= Tang Fu-zhen self-immolation incident =

2009 protest event in China

The Tang Fu-zhen self-immolation incident (唐福珍自焚事件) was an event that occurred at Chengdu, Sichuan, People's Republic of China on November 13, 2009. Tang Fu-zhen (唐福珍) fought with a demolition crew and government authorities in an effort to save a building. In the end she lost and immolated herself. The incident has triggered a debate on "forced demolitions" rampant across China.

==Background==
In 1996, Tang Fu-zhen's husband Hu Chang-ming (胡昌明) constructed a three-story building in Jinhua village (金华村).

==Event==
At the time of the incident Tang Fu-zhen was 47 years of age. On November 13, 2009, Tang Fu-zhen together with her relatives and those of her ex-husband's relatives fought with a demolition team. According to her brother Tang Fu-ming (唐福明), he told the media the demolition relocation took place at the early morning hour of 5 AM on November 13. People wearing camouflage clothing started entering the building armed with shields and steel pipes. The attackers started indiscriminately beating anyone in the building. The demolition crew were backed by police and firefighters. Tang and her relatives threw rocks and bottles filled with gasoline.

Three hours into the melee, Tang poured gasoline all over her body. She began saying something on the roof of the building, while others tried to prevent her actions. In 10 minutes, she immolated herself and turned bright red in flames on the roof. In the event, four members of Tang Fu-zhen's family ended up wounded and in the hospital. Two people suffered severe injuries. Seven people were taken away by public safety officials.

Tang Fu-zhen's sister Tang Fu-jing (唐福英) said that after the immolation incident, her hospital room was blockaded by 4 people. She was not able to see her sister at all. On November 29, 2009 at 11 PM Tang Fu-zhen was officially pronounced dead by the hospital. The building was also destroyed.

A mobile phone captured the event and spread the video on the Internet. The story was given wide coverage and was broadcast on CCTV.

==Demolition law==
In 2001, mainland China's regulation authorizes demolition "before" a compensation agreement is reached. However, in 2007 a property law said demolition work can start only "after" both the demolition crew and residents agree on compensation. This contradiction in the law has led to widespread dissatisfaction among people who lose their homes without fair compensation.

==Other construction incidents==
In November 2009, a Shanghai woman threw gasoline bombs at government forklifts working on an expansion of the Hongqiao airport expansion. In Chengdu, a woman set fire to herself in front of police and firefighters.

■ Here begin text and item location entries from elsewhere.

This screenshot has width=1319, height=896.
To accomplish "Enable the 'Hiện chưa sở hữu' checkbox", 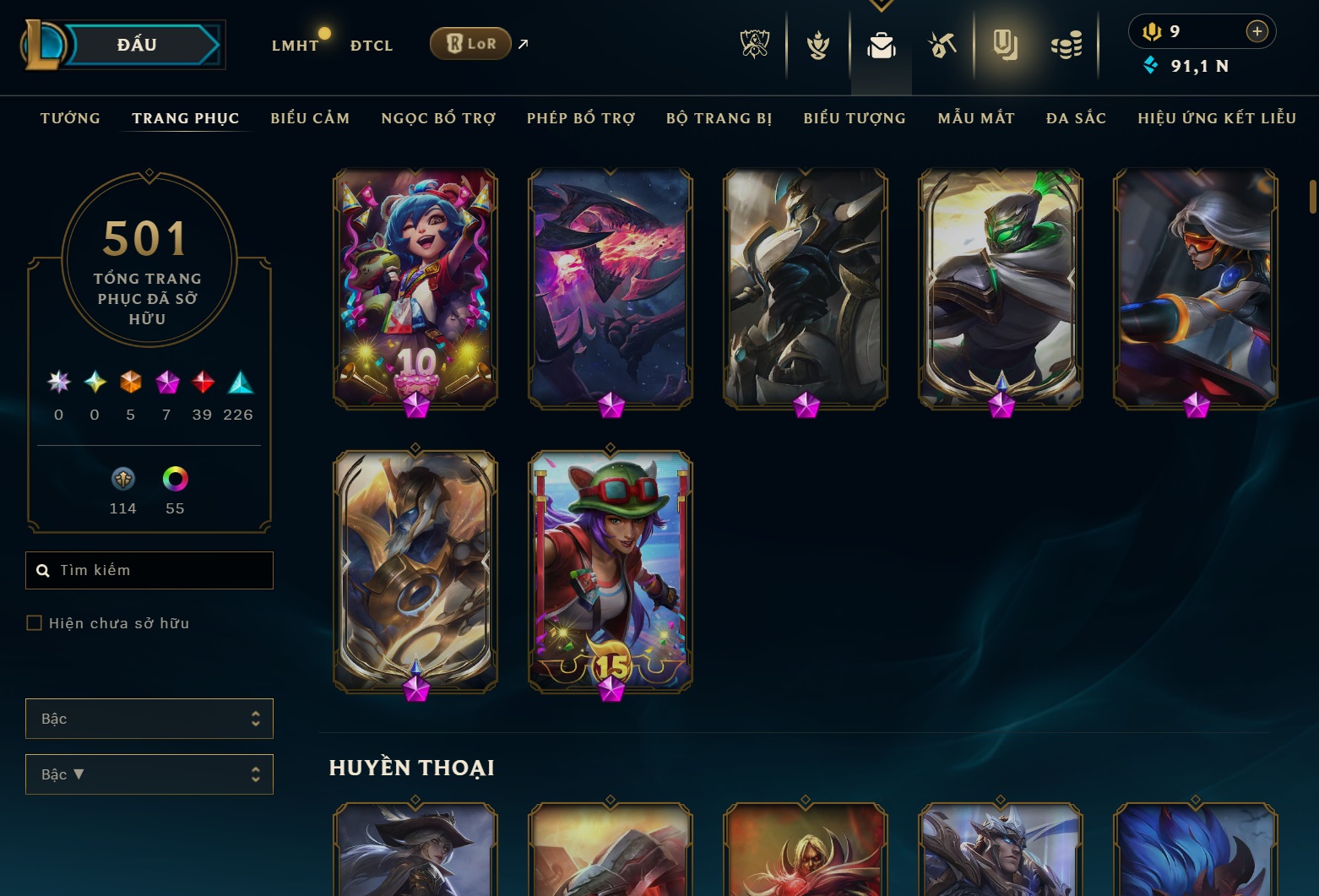I will [x=35, y=622].
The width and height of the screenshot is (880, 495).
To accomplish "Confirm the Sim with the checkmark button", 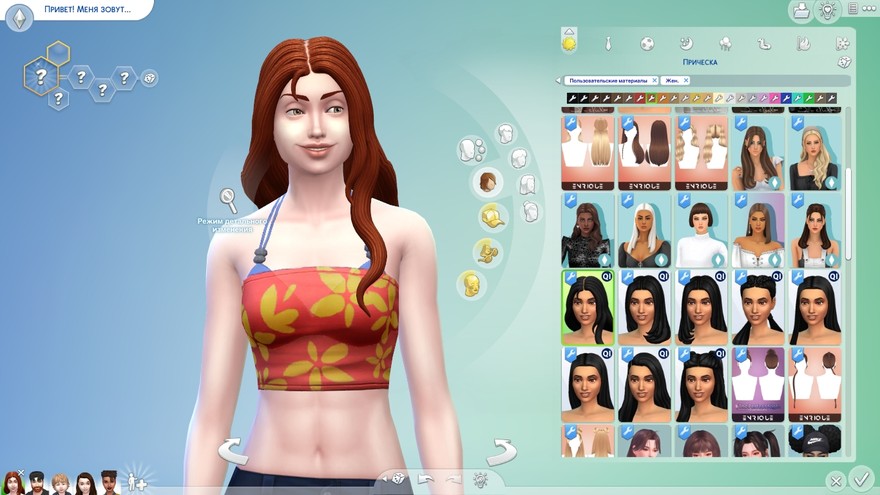I will [x=859, y=479].
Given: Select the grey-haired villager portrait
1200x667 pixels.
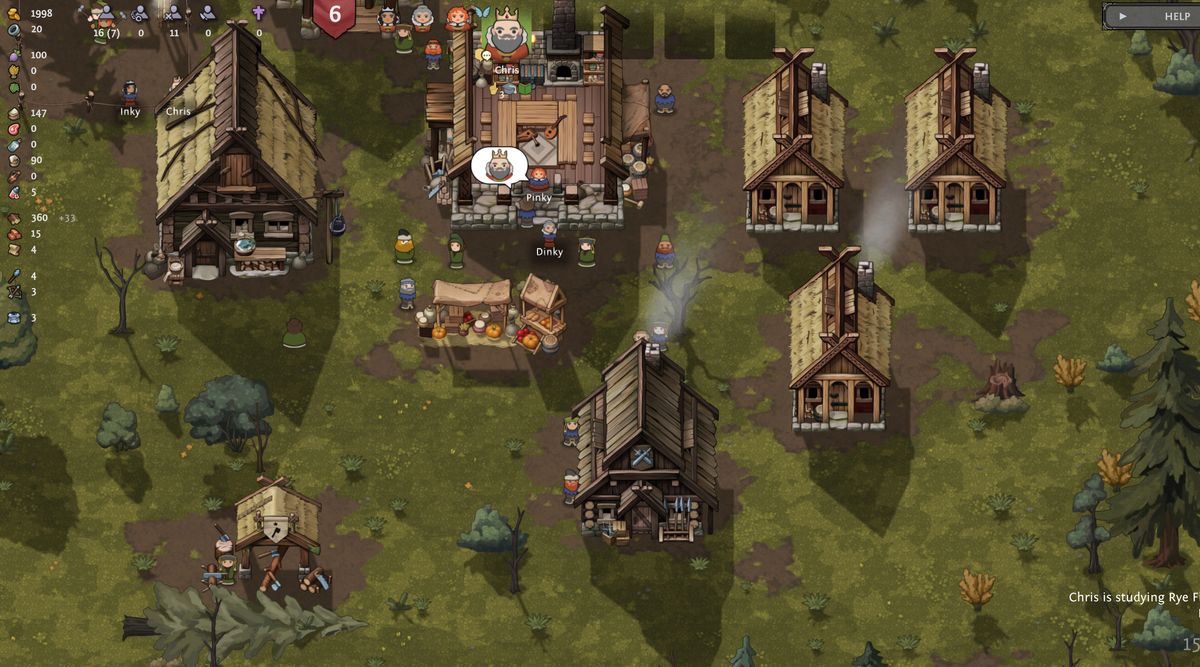Looking at the screenshot, I should pos(422,17).
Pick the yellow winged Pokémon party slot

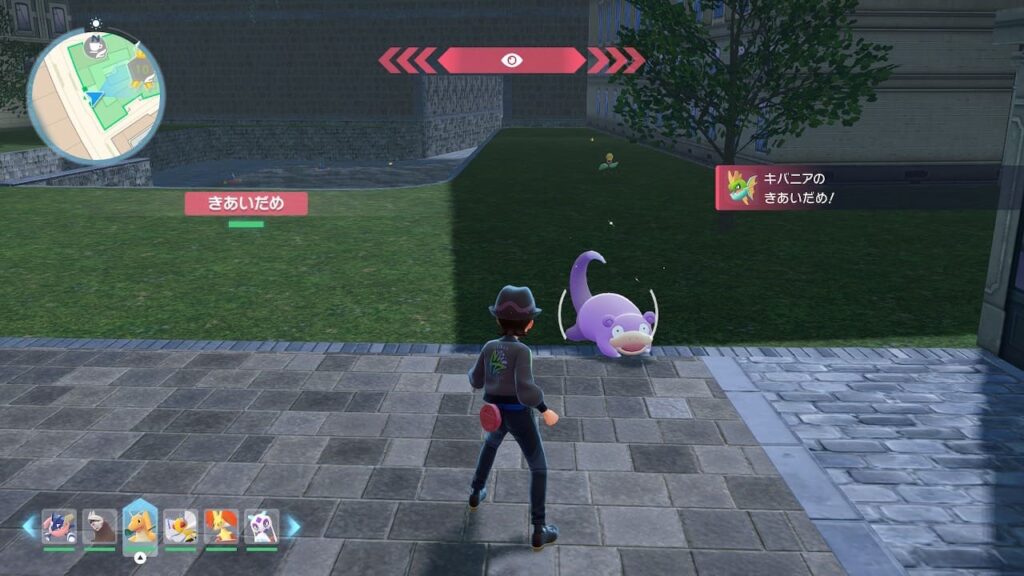(x=180, y=525)
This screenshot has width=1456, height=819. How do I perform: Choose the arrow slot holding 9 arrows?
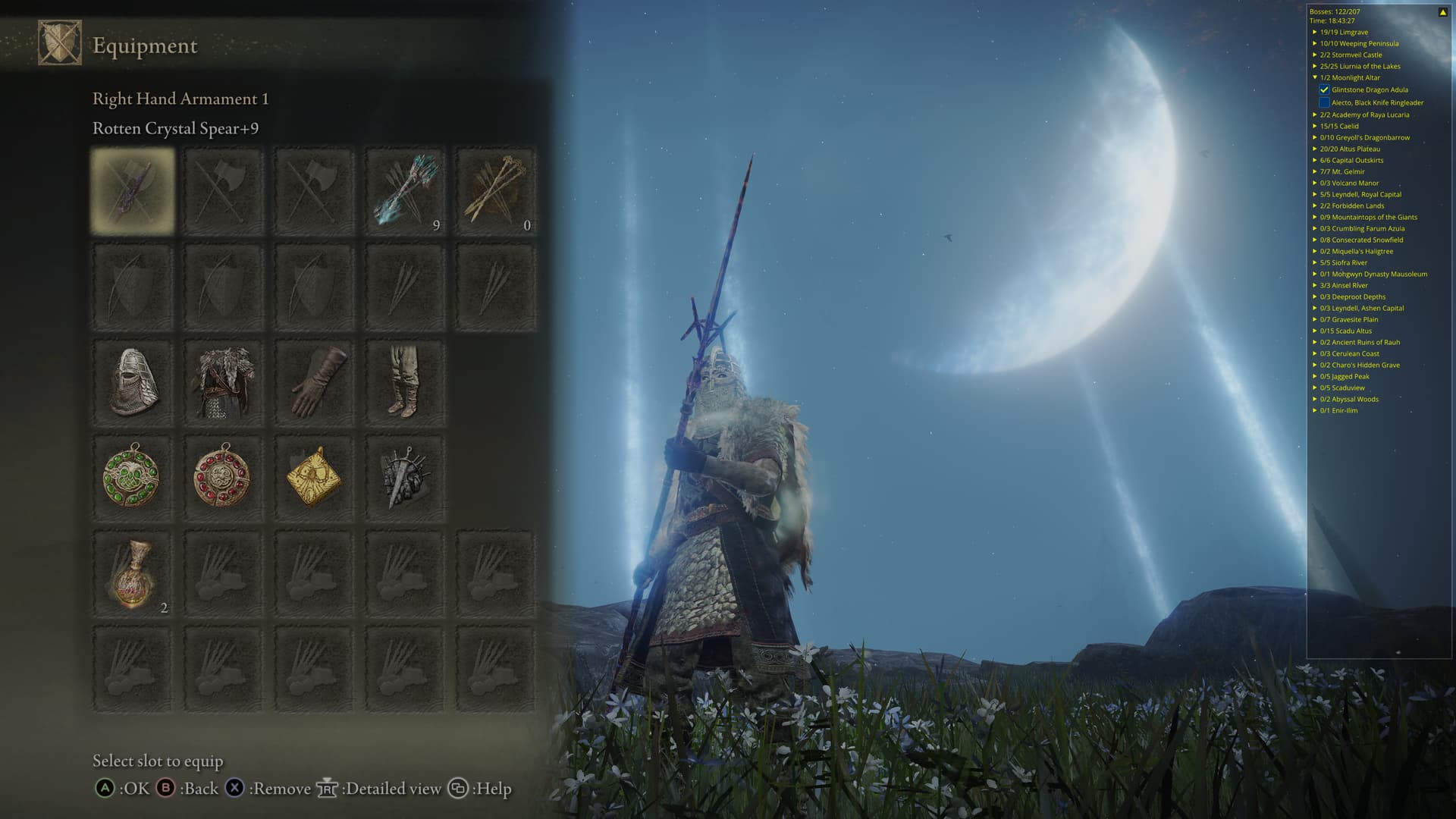click(404, 191)

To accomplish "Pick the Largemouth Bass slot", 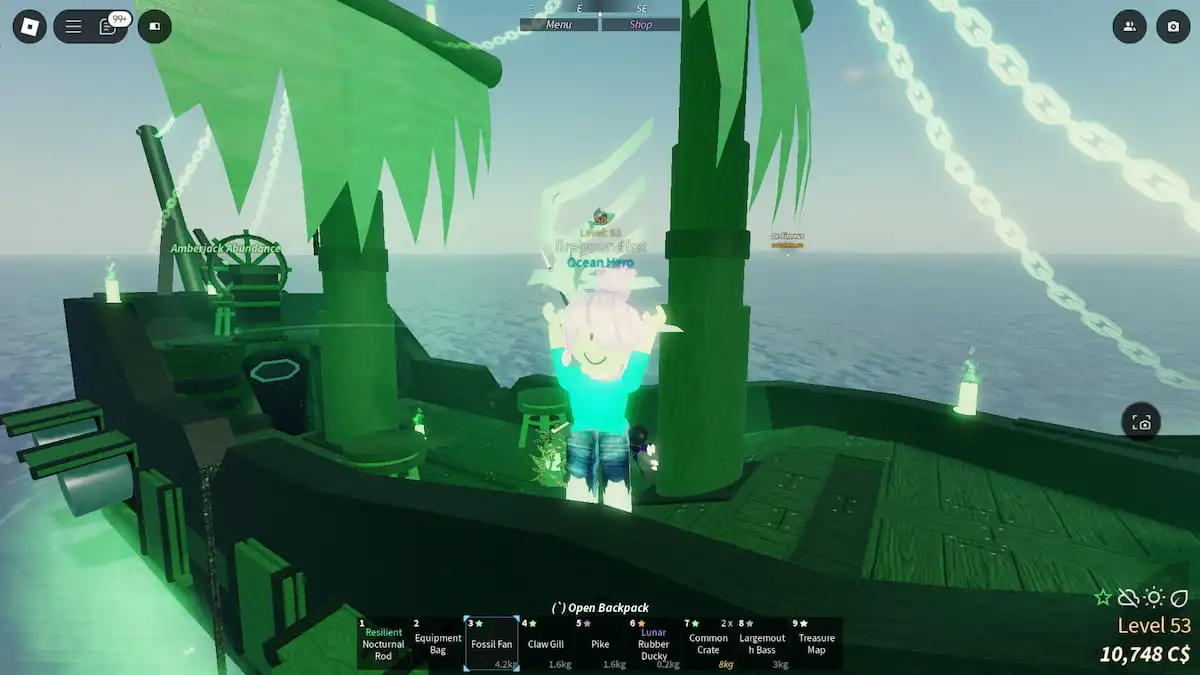I will tap(763, 643).
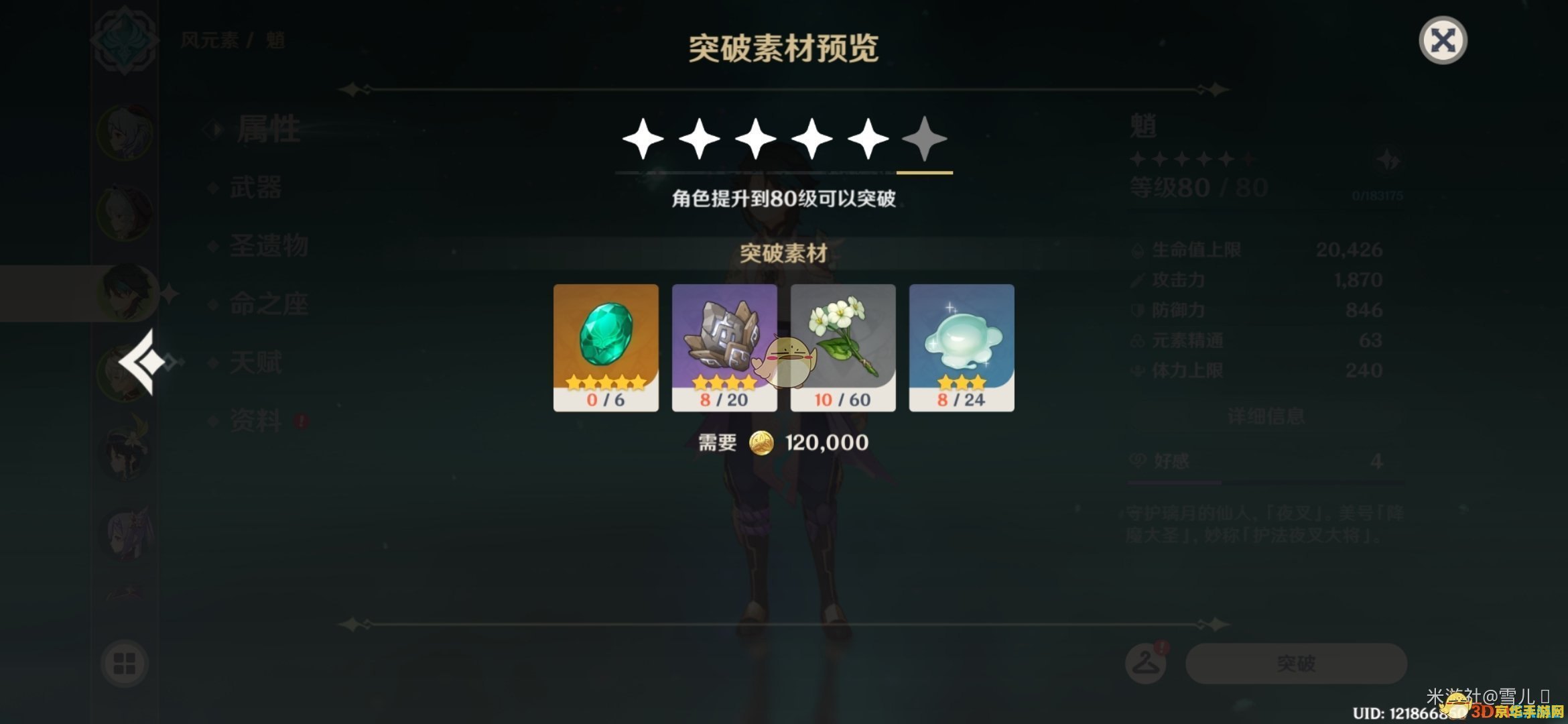Close the 突破素材预览 window

(1444, 40)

===Forced demolition in Gumo village, Weihai===

Feng-luwei, the head of Gumo village in Weihai, Shangdong (威海市古陌村委书记冯鲁威) pulled down the widow Wang-guiying's (王桂英) house by violence in 2000. The land use right was forced to be changed, even though house owner still has the land deed and house ownership certificate. The widows have not been relocated after 13 years. Wang-guiying has been appealing to the higher authorities for help to Beijing for 10 years more. Yet every time, she was obstructed by Feng-luwei (冯鲁威), who sent his men to shadow Wang-guiying 24 hours a day, especially during the people's congress.

===Other incidents===

In Guiyang, 13 residents were kidnapped by thugs hired by a local real estate developer who then demolished their homes.

On December 14, 2009, a man named Xi Xinzhu (席新柱) in Beijing also immolated himself when government officials pressed his family to give up their home. He suffered 10% body burns.